**Problem**
Once you reach the line containing "Disclaimer (103, 1669)" in the data below, restate each line word for word up to and including the one containing "kontakt (1002, 849)".

----------------

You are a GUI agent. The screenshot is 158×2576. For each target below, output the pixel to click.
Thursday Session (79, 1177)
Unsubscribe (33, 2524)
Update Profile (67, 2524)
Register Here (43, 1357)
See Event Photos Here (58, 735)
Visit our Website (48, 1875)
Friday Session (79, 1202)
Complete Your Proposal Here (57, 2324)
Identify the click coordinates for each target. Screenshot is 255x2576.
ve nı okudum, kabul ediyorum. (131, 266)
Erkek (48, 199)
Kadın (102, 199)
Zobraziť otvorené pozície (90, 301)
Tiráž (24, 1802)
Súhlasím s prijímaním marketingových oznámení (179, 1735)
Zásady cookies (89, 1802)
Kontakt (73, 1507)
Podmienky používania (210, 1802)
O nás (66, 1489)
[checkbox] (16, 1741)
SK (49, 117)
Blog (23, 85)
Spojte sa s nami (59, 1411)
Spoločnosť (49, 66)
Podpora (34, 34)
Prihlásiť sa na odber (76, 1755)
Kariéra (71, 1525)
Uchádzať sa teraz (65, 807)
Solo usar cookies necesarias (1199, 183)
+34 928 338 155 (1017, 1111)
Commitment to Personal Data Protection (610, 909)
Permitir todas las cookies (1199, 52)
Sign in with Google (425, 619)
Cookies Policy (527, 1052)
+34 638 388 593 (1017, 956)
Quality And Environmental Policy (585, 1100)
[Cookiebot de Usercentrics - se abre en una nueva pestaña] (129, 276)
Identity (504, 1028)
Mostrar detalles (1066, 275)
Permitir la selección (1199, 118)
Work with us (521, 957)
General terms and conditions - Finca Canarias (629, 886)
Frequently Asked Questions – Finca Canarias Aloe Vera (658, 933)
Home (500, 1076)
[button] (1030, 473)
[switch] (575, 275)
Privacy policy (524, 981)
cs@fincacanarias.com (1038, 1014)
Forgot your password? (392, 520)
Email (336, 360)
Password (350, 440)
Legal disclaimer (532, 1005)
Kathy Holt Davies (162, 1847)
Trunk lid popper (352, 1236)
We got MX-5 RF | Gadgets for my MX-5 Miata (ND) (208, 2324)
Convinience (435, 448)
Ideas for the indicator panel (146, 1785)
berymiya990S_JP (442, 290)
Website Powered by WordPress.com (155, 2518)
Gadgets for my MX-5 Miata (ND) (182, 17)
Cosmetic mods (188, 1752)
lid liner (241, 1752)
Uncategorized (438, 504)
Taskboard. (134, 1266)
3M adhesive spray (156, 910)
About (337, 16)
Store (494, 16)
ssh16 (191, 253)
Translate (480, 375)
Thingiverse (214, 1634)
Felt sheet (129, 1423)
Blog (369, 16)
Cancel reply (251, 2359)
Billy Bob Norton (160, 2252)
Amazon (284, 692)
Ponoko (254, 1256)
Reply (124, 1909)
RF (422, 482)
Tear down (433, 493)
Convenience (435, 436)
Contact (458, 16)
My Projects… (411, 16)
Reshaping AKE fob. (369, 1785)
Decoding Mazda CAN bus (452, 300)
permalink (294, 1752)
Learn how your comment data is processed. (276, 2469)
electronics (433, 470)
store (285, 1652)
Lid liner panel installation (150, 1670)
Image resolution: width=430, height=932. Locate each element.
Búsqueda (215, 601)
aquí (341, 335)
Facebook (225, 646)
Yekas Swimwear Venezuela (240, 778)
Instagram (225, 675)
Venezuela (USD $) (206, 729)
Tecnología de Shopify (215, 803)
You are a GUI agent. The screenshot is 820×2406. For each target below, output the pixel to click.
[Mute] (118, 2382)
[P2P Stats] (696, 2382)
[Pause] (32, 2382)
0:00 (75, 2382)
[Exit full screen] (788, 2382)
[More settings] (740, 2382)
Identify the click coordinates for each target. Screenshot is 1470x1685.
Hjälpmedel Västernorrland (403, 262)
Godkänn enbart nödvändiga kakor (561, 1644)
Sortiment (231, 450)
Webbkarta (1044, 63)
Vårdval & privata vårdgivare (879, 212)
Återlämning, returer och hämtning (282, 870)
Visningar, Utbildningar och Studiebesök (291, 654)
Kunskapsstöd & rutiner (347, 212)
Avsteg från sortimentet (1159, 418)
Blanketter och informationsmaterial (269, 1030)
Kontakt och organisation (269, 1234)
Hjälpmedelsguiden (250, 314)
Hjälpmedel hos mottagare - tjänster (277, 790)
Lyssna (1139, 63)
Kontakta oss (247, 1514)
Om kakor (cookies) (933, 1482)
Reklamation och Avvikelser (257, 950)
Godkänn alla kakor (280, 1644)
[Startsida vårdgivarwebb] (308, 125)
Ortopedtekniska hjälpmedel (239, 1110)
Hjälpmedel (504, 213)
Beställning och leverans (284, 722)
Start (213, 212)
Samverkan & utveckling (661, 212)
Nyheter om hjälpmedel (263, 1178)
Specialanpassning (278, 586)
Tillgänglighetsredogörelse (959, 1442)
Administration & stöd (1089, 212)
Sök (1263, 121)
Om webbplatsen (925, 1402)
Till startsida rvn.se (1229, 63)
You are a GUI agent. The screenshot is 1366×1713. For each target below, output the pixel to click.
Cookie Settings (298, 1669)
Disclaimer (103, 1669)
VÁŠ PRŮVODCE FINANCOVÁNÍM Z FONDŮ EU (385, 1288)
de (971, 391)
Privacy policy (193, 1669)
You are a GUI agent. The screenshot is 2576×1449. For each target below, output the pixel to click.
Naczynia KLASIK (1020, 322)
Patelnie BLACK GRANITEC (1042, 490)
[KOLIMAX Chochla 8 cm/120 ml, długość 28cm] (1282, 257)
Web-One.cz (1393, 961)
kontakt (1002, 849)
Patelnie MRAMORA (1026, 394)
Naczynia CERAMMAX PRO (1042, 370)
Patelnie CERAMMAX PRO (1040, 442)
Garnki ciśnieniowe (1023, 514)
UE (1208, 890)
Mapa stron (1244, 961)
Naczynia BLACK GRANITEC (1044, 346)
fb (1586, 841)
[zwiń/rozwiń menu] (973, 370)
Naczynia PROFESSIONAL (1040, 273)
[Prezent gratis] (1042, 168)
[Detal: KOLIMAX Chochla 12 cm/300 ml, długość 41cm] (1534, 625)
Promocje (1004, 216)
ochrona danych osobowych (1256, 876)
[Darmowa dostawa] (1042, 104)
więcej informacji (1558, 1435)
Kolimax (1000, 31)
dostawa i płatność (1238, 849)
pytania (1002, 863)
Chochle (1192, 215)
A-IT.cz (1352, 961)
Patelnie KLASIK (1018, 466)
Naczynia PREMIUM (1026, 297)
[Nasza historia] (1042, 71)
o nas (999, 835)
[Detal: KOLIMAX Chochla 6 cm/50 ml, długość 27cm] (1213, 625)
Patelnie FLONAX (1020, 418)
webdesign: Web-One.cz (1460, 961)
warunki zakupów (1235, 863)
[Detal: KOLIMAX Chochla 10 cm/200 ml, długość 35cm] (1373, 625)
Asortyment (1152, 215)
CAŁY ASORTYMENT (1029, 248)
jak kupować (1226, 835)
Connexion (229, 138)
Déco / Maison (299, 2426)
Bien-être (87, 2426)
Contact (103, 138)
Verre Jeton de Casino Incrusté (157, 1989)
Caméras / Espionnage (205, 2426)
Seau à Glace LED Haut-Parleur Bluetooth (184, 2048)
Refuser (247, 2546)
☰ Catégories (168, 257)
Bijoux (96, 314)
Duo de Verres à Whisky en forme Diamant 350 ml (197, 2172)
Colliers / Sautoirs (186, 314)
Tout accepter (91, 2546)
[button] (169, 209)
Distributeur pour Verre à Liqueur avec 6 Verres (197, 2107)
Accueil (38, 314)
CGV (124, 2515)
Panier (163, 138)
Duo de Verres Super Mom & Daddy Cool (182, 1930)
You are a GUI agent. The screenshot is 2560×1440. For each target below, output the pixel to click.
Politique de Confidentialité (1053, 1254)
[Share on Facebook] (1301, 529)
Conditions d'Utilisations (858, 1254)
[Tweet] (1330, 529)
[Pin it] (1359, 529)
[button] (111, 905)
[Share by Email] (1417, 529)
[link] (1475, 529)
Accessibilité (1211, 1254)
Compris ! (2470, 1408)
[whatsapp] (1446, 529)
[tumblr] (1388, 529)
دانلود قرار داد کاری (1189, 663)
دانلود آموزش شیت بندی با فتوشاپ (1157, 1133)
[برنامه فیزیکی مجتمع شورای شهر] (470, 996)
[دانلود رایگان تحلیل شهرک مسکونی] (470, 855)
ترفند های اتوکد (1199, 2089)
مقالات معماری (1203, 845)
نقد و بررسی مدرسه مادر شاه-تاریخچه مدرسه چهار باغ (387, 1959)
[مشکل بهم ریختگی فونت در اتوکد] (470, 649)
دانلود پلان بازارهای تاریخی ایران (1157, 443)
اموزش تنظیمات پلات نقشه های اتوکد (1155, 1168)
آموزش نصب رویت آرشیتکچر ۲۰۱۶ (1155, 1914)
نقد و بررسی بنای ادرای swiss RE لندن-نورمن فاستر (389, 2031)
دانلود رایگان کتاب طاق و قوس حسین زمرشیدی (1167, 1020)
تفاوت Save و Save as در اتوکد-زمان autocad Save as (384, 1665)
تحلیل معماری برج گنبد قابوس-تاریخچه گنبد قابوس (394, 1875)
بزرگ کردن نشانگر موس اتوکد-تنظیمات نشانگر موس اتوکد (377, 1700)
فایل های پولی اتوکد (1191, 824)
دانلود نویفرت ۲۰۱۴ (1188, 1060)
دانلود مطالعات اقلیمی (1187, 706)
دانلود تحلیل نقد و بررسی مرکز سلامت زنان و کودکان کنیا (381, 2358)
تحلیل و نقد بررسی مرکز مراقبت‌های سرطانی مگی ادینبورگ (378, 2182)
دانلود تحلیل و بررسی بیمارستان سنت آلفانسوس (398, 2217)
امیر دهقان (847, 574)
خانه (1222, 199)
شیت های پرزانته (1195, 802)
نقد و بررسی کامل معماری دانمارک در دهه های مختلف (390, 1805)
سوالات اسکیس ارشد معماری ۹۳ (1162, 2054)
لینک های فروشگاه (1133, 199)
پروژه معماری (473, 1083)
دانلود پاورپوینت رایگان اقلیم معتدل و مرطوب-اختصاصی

----------------

**Exercise solution**
Disclaimer (103, 1669)
VÁŠ PRŮVODCE FINANCOVÁNÍM Z FONDŮ EU (385, 1288)
de (971, 391)
Privacy policy (193, 1669)
You are a GUI agent. The screenshot is 2576×1449. For each target below, output the pixel to click.
Naczynia KLASIK (1020, 322)
Patelnie BLACK GRANITEC (1042, 490)
[KOLIMAX Chochla 8 cm/120 ml, długość 28cm] (1282, 257)
Web-One.cz (1393, 961)
kontakt (1002, 849)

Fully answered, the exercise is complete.